Dr. Todd Steven Burroughs and I have argued for the creation of a B-SPAN, a Black national news service dedicated to year-round coverage of Black struggle and condition. I make mixtapes, do low-power and Internet radio—all of which is meant to support or exemplify underground and alternative journalism or the development of space for the expression of a decolonized culture. But more will need to be done in media and political organization if real progress is to occur. We must remember that the primary reason, despite a lack of intent to include from the white left, that Black Americans have eschewed “media reform” as a “movement” is because from the beginning it was and is understood that dominant media work for the dominant and that there is little chance of democratizing media in a decidedly un-democratic society. From Sam Cornish to Marcus Garvey, W.E.B. DuBois, Ida B. Wells, Robert and Mabel Williams, Sam Napier, Malcolm X, et. al., Black radicalism has always included an underground/alternative press component. None argued that reforming media would reform society they all argued that in order to reform or revolutionize society a supportive media would have to be created. And this is not exclusive to Black America. As noted by Lauren Kessler, radical journalism is a “tradition,” not an anomalous “time-bound” occurrence. This brief look at the white left need only be a reminder that we cannot expect that movement to be ours.

Black America, whether in journalism or larger political struggle, is fast-approaching complete isolation mostly from half-hearted and apolitical media inclusion and journalistic practice but also from a complete inattention from our white left comrades. As we work within we must also work without.

This has been Jared Ball for VOXUNION MEDIA and FreeMix Radio.

Dr. Jared A. Ball is an assistant professor of Communications/Media Studies at Morgan State University. He is editor of the Words, Beats and Life Journal of Hip-Hop and Global Culture and is also the founder and creator of “FreeMix Radio: The Original Mixtape Radio Show,” a rap music mixtape committed to the practice of underground emancipatory journalism. He and his work can be found online at VOXUNION.COM.

2 responses to “White Liberals, Glass Houses, And The Black Radical Journalism Tradition

  1. Dr. Jared,
    My Brother, your observations hit the nail dead on the head with regard to the racism of the so-called “White left,” or what I call “whats left?”

    The study and your own pointed findings merely confirm what I have long felt about Pacifica, Amy Goddman, and the rest of that sort of Chameleon-like media that passes itself off as being for all of us.

    On three seperate occassions now I have tried to get Goodman to provide some coverage into the continued practice of essentially enslaving black people through the use of law enforcement agencies.
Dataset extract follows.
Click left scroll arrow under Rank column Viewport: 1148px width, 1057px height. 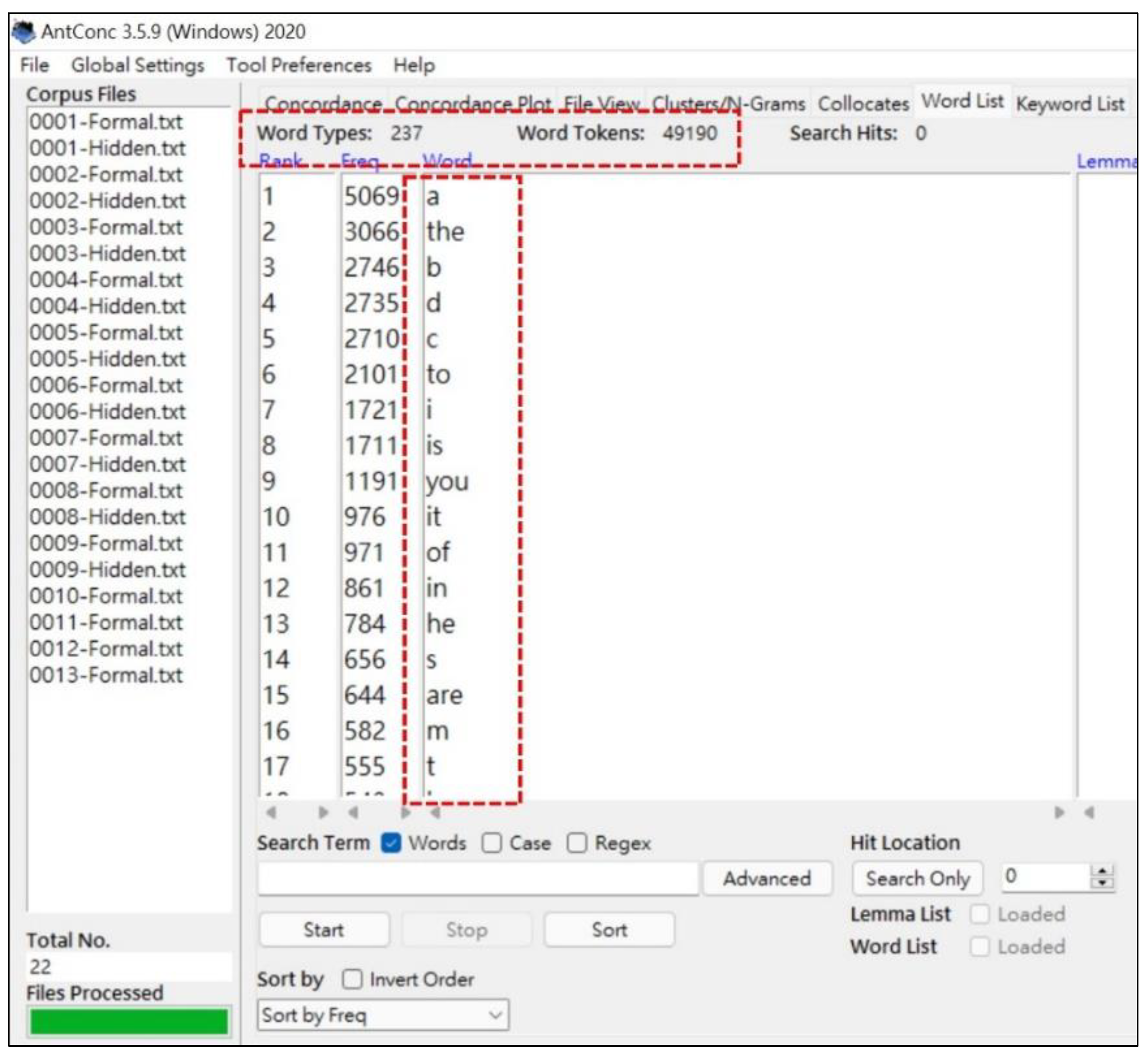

We are talking about wholesale false arrests, illegal detentions, torutre, and false imprisonment. You would think that at least Goddman would want to know more, even though I provided her with enough well-ordered proof to spark any good journalists interests, but not Goodman.

    You are right, through these people our issues do not get out, I see very little difference between them an ABC, Fox, NBC, CNN and many ways, I get the sense that they identify more with them than us.